A transaction involving an increase in current ratio but no change in working capital:​

Answers

Answered by a20faith
0

Answer:

Receiving payment from a debtor. or

Inventory sold for cash will increase quick ratio while current ratio will remain unchanged.

Explanation:

The quick ratio does not include accounts receivable because generally accounts receivable takes > 1 month to turn into cash. But it does include cash, so converting accounts receivable to cash increases the quick ratio.

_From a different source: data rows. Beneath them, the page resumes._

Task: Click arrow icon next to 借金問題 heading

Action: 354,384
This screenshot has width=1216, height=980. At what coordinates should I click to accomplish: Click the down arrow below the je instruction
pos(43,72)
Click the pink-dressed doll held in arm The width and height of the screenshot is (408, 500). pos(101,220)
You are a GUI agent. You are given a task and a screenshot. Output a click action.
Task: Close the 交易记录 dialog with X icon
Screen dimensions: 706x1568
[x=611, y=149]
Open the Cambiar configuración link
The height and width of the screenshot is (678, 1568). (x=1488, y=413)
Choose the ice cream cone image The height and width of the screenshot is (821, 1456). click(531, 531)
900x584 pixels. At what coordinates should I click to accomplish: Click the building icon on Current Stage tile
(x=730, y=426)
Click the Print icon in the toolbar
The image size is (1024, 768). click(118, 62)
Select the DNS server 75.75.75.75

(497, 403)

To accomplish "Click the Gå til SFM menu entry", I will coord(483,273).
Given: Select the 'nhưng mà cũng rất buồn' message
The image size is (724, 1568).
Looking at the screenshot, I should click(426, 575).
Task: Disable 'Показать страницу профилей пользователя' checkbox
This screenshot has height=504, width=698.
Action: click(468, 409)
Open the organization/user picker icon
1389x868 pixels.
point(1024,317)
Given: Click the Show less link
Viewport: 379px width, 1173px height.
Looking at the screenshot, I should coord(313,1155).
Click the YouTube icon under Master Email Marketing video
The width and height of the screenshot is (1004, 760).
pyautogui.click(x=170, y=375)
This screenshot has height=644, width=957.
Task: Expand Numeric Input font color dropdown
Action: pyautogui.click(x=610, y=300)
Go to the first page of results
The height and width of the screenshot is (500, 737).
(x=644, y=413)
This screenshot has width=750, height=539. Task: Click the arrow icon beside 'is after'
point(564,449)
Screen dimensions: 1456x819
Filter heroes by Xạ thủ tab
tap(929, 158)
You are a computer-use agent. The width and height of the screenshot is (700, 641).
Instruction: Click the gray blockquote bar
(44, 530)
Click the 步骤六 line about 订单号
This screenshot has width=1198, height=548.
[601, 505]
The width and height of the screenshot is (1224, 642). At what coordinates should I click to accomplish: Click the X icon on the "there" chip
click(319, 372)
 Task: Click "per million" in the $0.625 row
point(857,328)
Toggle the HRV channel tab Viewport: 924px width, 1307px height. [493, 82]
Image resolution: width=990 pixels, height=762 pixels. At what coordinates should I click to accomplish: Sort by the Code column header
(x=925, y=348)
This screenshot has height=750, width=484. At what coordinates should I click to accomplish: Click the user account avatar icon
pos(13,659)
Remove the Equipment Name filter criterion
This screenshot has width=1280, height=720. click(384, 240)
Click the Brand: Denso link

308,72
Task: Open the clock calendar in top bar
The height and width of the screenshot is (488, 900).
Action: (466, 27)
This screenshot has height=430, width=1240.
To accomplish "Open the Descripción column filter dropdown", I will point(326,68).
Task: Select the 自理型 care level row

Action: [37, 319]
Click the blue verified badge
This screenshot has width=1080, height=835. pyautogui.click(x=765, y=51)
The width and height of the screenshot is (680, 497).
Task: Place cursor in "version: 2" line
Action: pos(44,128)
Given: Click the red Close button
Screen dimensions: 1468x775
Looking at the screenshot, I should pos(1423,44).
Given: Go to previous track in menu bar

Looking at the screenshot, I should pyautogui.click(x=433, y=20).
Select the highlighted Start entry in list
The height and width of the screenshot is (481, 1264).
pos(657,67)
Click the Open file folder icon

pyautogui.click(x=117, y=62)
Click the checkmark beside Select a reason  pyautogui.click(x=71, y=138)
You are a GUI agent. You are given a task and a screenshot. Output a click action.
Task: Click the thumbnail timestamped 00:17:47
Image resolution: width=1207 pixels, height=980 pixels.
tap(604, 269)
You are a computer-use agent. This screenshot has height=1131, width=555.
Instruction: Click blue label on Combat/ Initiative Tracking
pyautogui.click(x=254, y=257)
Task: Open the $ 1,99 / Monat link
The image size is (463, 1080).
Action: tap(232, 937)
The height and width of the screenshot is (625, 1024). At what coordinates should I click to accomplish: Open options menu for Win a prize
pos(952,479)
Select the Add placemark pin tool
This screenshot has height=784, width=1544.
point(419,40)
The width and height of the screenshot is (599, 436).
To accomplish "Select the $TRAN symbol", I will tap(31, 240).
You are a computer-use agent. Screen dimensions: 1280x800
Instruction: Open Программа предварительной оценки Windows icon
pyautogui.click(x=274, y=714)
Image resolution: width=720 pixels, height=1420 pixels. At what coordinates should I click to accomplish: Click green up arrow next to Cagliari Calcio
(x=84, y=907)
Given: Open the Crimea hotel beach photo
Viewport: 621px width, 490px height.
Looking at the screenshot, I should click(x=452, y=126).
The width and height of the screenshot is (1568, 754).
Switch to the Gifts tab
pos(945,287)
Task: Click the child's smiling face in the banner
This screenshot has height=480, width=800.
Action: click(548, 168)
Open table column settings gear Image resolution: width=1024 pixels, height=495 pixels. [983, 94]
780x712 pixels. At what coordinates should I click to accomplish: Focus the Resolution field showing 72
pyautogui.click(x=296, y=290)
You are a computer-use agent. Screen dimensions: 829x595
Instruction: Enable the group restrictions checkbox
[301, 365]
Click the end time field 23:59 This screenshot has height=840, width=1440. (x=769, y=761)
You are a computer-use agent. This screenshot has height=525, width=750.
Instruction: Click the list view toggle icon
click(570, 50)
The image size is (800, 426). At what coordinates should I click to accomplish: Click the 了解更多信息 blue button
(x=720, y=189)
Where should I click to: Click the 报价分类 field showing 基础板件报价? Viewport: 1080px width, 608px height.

Both cash and accounts receivable effect the current ratio, but because you’re changing from one to the other, the net effect on the current ratio will be nothing.

Answered by arshikhan8123
0

Answer:

Payment of Current Liability.

Explanation:

Current Ratio-

  • The current ratio compares a company's total current assets to its total current liabilities.
  • These are typically defined as cash assets or assets that will be converted to cash in a year or less, and liabilities that will be paid in a year or less.
  • Current Ratio = Current Assets / Current Liability

Working Capital -

  • The difference between a company's current assets and current liabilities is represented by working capital, also known as net working capital.
  • Working capital is a metric that measures a company's liquidity and short-term financial health.
  • Working Capital = Current Assets - Current Liabilities

In the above example,

Suppose the current asset is 20000 and current liability is 10000. Payment to Creditors is 5000, then

Current Ratio will be, (20000-5000) /  (10000-5000) = 3

Working Capital will be , (20000-5000) - (10000-5000) = 10000

Hence, here the current ratio has increased while there is no change in the working capital.